Stored items:
++++

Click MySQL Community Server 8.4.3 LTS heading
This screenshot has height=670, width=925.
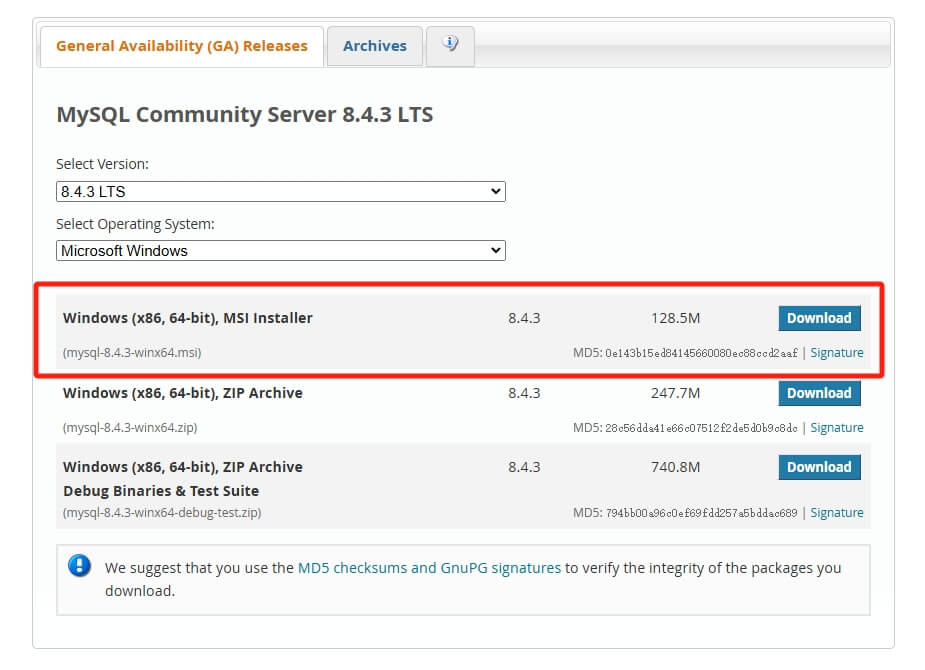[x=245, y=114]
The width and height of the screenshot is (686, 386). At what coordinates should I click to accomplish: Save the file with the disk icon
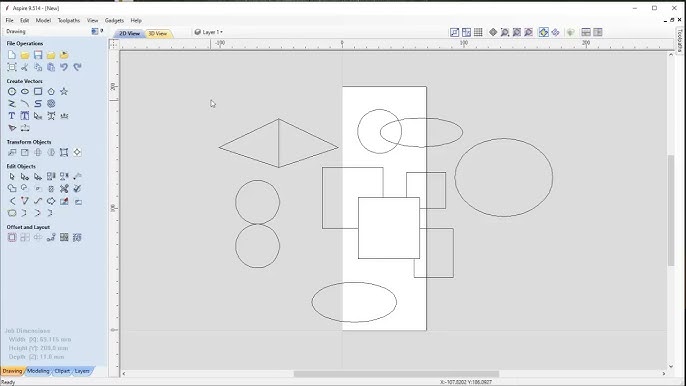38,55
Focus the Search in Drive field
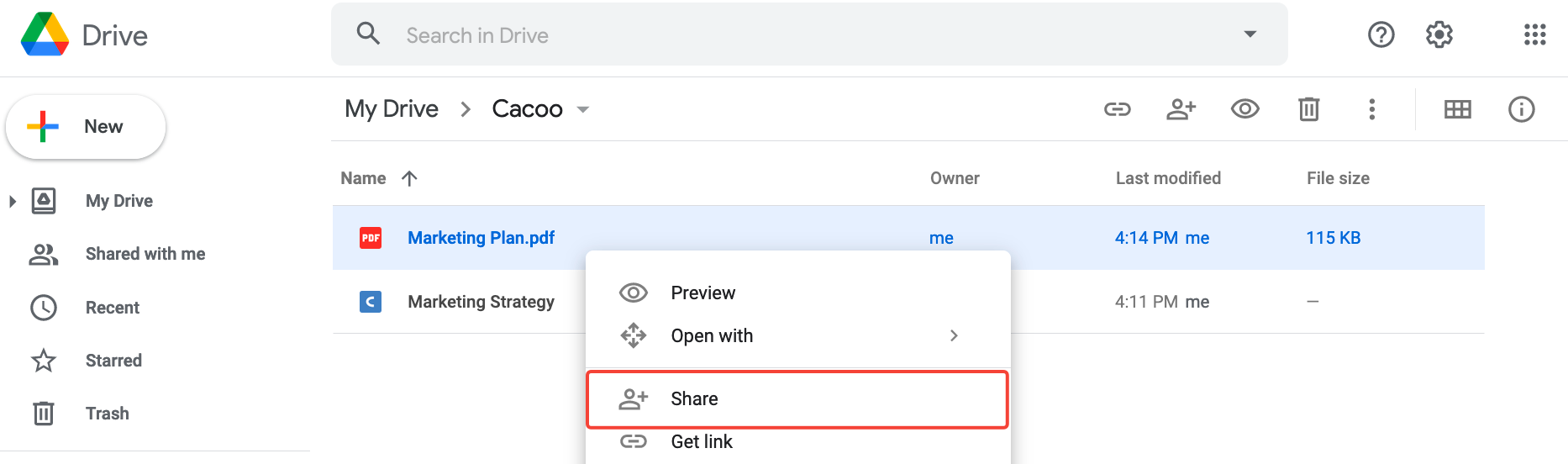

++++

Word for word, give the entries above again, with no images included.

Click MySQL Community Server 8.4.3 LTS heading
This screenshot has height=670, width=925.
[x=245, y=114]
The width and height of the screenshot is (686, 386). At what coordinates should I click to accomplish: Save the file with the disk icon
38,55
Focus the Search in Drive field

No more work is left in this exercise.